在这里我们不讨论路由子系统,也就是假设我知道数据包应该被网络层哪个函数处理。

框架

有了上一节的铺垫,知道协议栈初始化时注册了哪些处理函数。我们分析__netif_receive_skn_core函数中那个函数指针ret = pt_prev->func(skb, skb->dev, pt_prev, orig_dev);在IPv4中调用了ip_rcv, IPv6中调用了ipv6_rcv。我们以ip_rcv为例子继续分析。先放上一张蓝图,后面看代码能给我们一个框架印象。

转发流程.jpg

实现

int ip_rcv(struct sk_buff *skb, struct net_device *dev, struct packet_type *pt, struct net_device *orig_dev)
{
    const struct iphdr *iph;
    struct net *net;
    u32 len;

    //......

    return NF_HOOK(NFPROTO_IPV4, NF_INET_PRE_ROUTING,
               net, NULL, skb, dev, NULL,
               ip_rcv_finish);
}

ip_rcv函数在对skbip头做必要的检查后,想往常一样会调用ip_rcv_finish函数,这类finish后缀的函数,是在natfilter检查通过后调用的,关于natfilter,后面再说,这个坑和路由子系统一样,大坑。

static int ip_rcv_finish(struct net *net, struct sock *sk, struct sk_buff *skb)
{
    const struct iphdr *iph = ip_hdr(skb);
    int (*edemux)(struct sk_buff *skb);
    struct net_device *dev = skb->dev;
    struct rtable *rt;
    int err;

    /* if ingress device is enslaved to an L3 master device pass the
     * skb to its handler for processing
     */
    skb = l3mdev_ip_rcv(skb);
    if (!skb)
        return NET_RX_SUCCESS;

    //数据包分流
    if (net->ipv4.sysctl_ip_early_demux &&
        !skb_dst(skb) &&
        !skb->sk &&
        !ip_is_fragment(iph)) {
        const struct net_protocol *ipprot;
        int protocol = iph->protocol;

        ipprot = rcu_dereference(inet_protos[protocol]);
        if (ipprot && (edemux = READ_ONCE(ipprot->early_demux))) {
            err = edemux(skb);
            if (unlikely(err))
                goto drop_error;
            /* must reload iph, skb->head might have changed */
            iph = ip_hdr(skb);
        }
    }

    /*
     *  Initialise the virtual path cache for the packet.

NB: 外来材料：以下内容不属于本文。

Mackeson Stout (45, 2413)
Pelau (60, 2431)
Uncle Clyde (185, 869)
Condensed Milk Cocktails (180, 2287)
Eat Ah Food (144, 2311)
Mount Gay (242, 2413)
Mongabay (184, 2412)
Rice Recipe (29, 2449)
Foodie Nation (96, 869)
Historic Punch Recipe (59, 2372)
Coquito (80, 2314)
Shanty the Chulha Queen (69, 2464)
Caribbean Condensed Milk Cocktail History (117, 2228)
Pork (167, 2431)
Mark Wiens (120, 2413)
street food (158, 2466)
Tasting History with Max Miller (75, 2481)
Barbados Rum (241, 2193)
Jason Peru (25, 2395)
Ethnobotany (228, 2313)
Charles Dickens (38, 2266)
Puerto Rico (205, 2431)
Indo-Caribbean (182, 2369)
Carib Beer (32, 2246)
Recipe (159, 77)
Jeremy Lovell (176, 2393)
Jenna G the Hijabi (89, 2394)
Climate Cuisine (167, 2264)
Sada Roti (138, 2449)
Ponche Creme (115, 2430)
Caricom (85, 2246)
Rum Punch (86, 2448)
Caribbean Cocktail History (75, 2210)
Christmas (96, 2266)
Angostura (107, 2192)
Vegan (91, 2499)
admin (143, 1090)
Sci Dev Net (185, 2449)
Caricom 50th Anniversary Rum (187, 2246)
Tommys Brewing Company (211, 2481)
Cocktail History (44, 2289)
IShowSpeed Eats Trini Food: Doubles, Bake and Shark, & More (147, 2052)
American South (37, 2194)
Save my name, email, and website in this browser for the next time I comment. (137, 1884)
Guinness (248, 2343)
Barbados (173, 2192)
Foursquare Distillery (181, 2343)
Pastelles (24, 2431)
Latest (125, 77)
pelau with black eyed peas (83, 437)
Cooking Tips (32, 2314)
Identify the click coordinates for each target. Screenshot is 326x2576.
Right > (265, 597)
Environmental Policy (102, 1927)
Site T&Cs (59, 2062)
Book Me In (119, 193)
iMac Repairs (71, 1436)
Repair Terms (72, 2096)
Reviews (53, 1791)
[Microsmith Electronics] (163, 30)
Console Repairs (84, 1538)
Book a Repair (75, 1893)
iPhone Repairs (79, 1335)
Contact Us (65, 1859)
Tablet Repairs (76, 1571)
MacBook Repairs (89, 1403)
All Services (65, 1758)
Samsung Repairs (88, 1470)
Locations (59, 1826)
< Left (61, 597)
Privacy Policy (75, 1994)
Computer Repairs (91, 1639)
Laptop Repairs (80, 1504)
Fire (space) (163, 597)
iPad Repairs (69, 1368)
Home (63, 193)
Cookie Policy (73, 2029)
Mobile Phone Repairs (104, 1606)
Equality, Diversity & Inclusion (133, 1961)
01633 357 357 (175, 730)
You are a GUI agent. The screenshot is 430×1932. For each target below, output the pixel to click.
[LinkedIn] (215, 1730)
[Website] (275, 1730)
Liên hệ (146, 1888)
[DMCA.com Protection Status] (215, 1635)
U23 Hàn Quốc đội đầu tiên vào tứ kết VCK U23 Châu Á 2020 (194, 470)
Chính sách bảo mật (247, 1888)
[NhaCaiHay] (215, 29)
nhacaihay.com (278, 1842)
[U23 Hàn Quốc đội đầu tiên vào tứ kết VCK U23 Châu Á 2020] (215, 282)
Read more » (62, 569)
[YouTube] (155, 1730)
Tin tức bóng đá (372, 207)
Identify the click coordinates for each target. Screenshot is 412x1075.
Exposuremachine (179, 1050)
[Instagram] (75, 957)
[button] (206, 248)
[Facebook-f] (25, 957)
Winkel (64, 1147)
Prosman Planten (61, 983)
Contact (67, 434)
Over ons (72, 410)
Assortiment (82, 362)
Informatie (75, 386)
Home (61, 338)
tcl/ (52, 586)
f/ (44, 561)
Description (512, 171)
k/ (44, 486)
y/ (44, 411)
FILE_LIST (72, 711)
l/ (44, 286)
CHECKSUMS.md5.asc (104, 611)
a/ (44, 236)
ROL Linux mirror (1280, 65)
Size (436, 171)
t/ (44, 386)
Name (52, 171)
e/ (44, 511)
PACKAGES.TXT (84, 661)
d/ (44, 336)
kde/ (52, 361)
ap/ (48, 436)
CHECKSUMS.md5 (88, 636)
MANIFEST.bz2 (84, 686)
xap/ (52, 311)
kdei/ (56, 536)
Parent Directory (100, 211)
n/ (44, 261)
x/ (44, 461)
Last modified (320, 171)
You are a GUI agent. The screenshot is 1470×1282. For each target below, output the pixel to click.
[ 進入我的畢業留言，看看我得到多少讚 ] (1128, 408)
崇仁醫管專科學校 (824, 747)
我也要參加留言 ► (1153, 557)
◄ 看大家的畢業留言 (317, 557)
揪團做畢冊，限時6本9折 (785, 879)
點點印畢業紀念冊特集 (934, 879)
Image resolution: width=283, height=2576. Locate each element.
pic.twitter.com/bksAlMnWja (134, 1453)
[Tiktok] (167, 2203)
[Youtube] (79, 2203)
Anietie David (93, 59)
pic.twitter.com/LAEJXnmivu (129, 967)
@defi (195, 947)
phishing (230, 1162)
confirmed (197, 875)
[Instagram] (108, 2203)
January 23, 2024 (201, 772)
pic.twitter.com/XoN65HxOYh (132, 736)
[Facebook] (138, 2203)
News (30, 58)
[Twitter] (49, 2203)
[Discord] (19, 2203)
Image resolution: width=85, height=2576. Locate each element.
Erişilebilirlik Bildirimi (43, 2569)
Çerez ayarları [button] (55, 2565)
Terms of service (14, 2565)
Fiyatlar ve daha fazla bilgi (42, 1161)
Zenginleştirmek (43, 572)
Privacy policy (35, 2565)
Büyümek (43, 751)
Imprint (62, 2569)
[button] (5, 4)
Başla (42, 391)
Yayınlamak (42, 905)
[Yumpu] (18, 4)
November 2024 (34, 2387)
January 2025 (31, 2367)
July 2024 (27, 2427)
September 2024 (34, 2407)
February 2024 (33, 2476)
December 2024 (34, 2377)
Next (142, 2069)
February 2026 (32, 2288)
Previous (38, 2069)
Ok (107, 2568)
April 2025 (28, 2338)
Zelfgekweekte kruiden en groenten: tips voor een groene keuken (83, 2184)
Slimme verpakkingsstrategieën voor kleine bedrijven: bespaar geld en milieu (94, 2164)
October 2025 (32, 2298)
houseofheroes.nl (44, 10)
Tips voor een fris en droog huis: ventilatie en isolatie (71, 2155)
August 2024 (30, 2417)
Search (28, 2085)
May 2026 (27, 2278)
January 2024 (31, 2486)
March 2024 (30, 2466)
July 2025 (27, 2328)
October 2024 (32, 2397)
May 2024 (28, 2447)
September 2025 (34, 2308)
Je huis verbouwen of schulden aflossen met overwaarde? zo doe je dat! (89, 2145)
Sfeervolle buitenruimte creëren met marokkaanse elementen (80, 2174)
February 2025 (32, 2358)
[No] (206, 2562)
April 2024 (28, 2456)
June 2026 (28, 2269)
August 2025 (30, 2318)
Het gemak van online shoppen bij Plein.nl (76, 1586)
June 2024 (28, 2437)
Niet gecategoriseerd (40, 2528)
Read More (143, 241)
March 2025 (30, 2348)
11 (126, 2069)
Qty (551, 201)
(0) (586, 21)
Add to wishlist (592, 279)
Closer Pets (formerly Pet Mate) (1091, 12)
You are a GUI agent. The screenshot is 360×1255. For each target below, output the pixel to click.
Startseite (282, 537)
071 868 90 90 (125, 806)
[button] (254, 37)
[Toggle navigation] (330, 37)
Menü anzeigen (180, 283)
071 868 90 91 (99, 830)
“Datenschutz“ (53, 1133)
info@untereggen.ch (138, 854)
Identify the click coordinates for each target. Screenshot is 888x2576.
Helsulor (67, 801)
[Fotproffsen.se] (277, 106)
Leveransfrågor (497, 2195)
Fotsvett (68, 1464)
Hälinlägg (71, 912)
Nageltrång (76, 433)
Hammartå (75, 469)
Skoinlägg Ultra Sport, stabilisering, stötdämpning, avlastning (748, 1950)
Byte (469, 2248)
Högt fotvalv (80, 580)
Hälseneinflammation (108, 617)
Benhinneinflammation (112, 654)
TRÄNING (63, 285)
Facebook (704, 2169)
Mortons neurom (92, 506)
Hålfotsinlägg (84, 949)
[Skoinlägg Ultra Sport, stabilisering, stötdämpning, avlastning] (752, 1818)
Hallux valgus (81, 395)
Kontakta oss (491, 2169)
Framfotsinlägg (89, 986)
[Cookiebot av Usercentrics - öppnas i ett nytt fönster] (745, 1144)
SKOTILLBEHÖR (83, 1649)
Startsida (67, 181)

It describes
     *  how the packet travels inside Linux networking.
     */
    //路由查找
    if (!skb_valid_dst(skb)) {
        err = ip_route_input_noref(skb, iph->daddr, iph->saddr,
                       iph->tos, dev);
        if (unlikely(err))
            goto drop_error;
    }

#ifdef CONFIG_IP_ROUTE_CLASSID
    if (unlikely(skb_dst(skb)->tclassid)) {
        struct ip_rt_acct *st = this_cpu_ptr(ip_rt_acct);
        u32 idx = skb_dst(skb)->tclassid;
        st[idx&0xFF].o_packets++;
        st[idx&0xFF].o_bytes += skb->len;
        st[(idx>>16)&0xFF].i_packets++;
        st[(idx>>16)&0xFF].i_bytes += skb->len;
    }
#endif

    if (iph->ihl > 5 && ip_rcv_options(skb))
        goto drop;

    rt = skb_rtable(skb);
    if (rt->rt_type == RTN_MULTICAST) {
        __IP_UPD_PO_STATS(net, IPSTATS_MIB_INMCAST, skb->len);
    } else if (rt->rt_type == RTN_BROADCAST) {
        __IP_UPD_PO_STATS(net, IPSTATS_MIB_INBCAST, skb->len);
    } else if (skb->pkt_type == PACKET_BROADCAST ||
           skb->pkt_type == PACKET_MULTICAST) {
        struct in_device *in_dev = __in_dev_get_rcu(dev);

        /* RFC 1122 3.3.6:
         *
         *   When a host sends a datagram to a link-layer broadcast
         *   address, the IP destination address MUST be a legal IP
         *   broadcast or IP multicast address.
         *
         *   A host SHOULD silently discard a datagram that is received
         *   via a link-layer broadcast (see Section 2.4) but does not
         *   specify an IP multicast or broadcast destination address.
         *
         * This doesn't explicitly say L2 *broadcast*, but broadcast is
         * in a way a form of multicast and the most common use case for
         * this is 802.11 protecting against cross-station spoofing (the
         * so-called "hole-196" attack) so do it for both.
         */
        if (in_dev &&
            IN_DEV_ORCONF(in_dev, DROP_UNICAST_IN_L2_MULTICAST))
            goto drop;
    }
    
    //调用路由子系统分配的处理函数,可能为ip_local_deliver或者ip_forward
    return dst_input(skb);

drop:
    kfree_skb(skb);
    return NET_RX_DROP;

drop_error:
    if (err == -EXDEV)
        __NET_INC_STATS(net, LINUX_MIB_IPRPFILTER);
    goto drop;
}

ip_rcv_finish函数,这个函数最重要的任务就是,通过路由子系统,找到我们的数据包后续应该交给谁来处理,这个任务是ip_route_input_noref函数完成的。再开篇我们说,在这我们预设知道数据包后续将交给谁处理。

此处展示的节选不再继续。